_Instructions to follow_:
Go to the line containing "This screenshot has height=1456, width=819." below; retype it and all following lines exactly, and leave out the pictures.

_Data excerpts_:
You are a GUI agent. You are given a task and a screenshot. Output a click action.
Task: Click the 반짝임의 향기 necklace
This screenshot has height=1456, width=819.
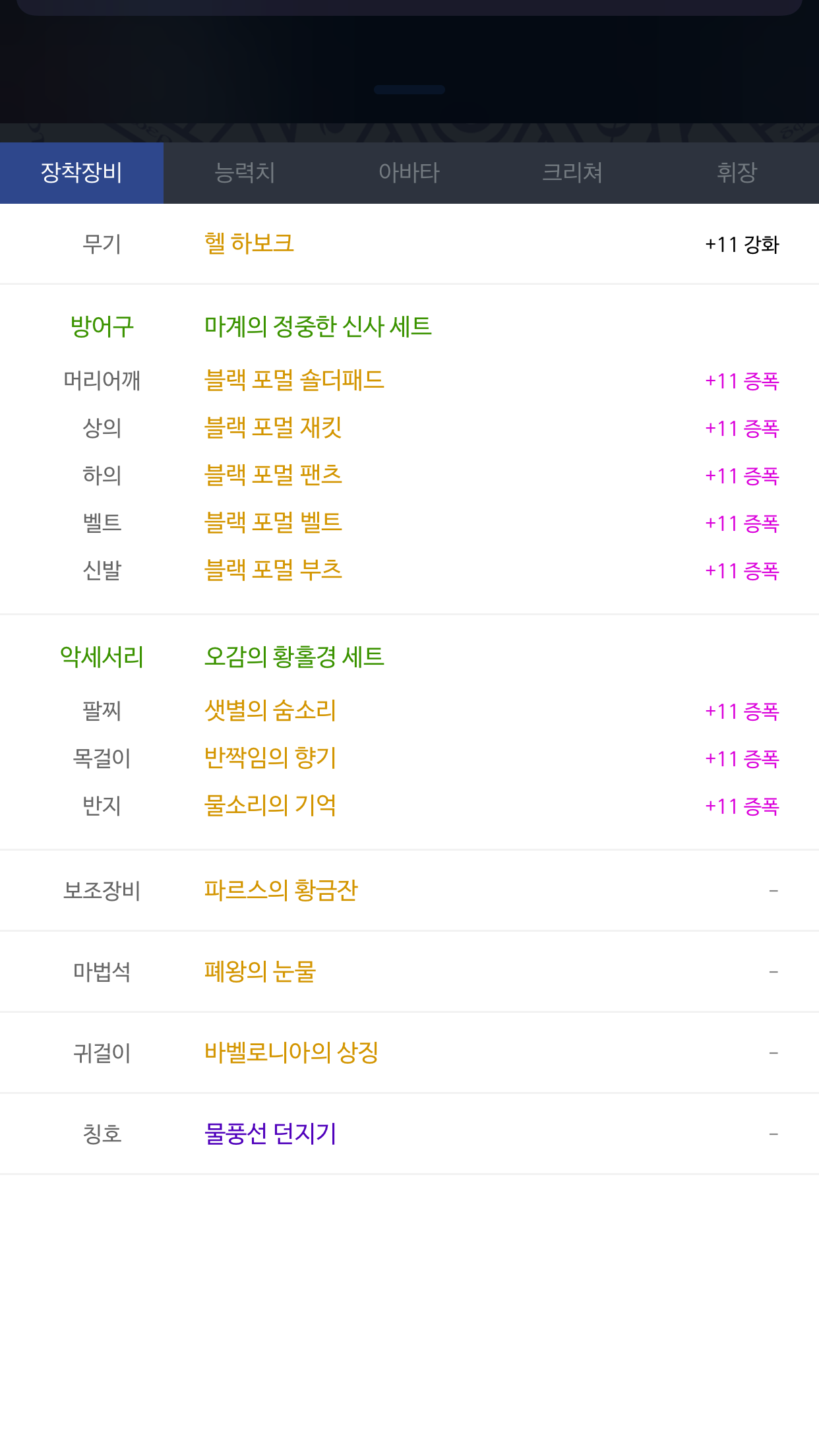pyautogui.click(x=270, y=758)
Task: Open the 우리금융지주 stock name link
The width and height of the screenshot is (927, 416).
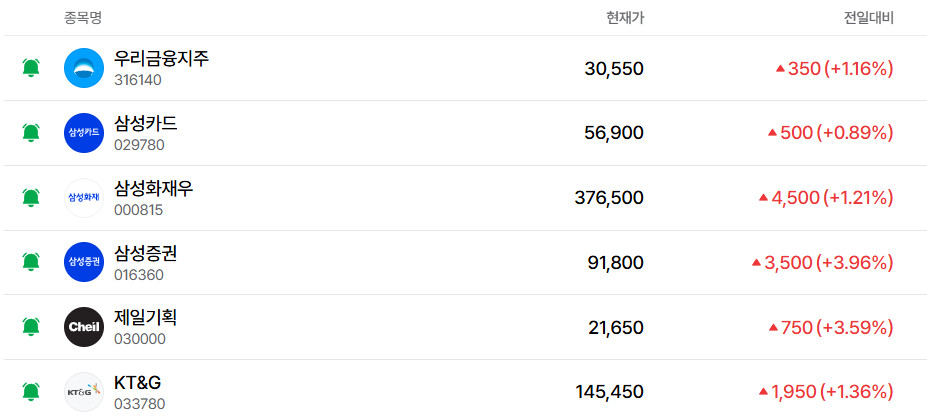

_Task result_:
This screenshot has height=1456, width=819.
pyautogui.click(x=270, y=758)
Task: Open the 우리금융지주 stock name link
The width and height of the screenshot is (927, 416).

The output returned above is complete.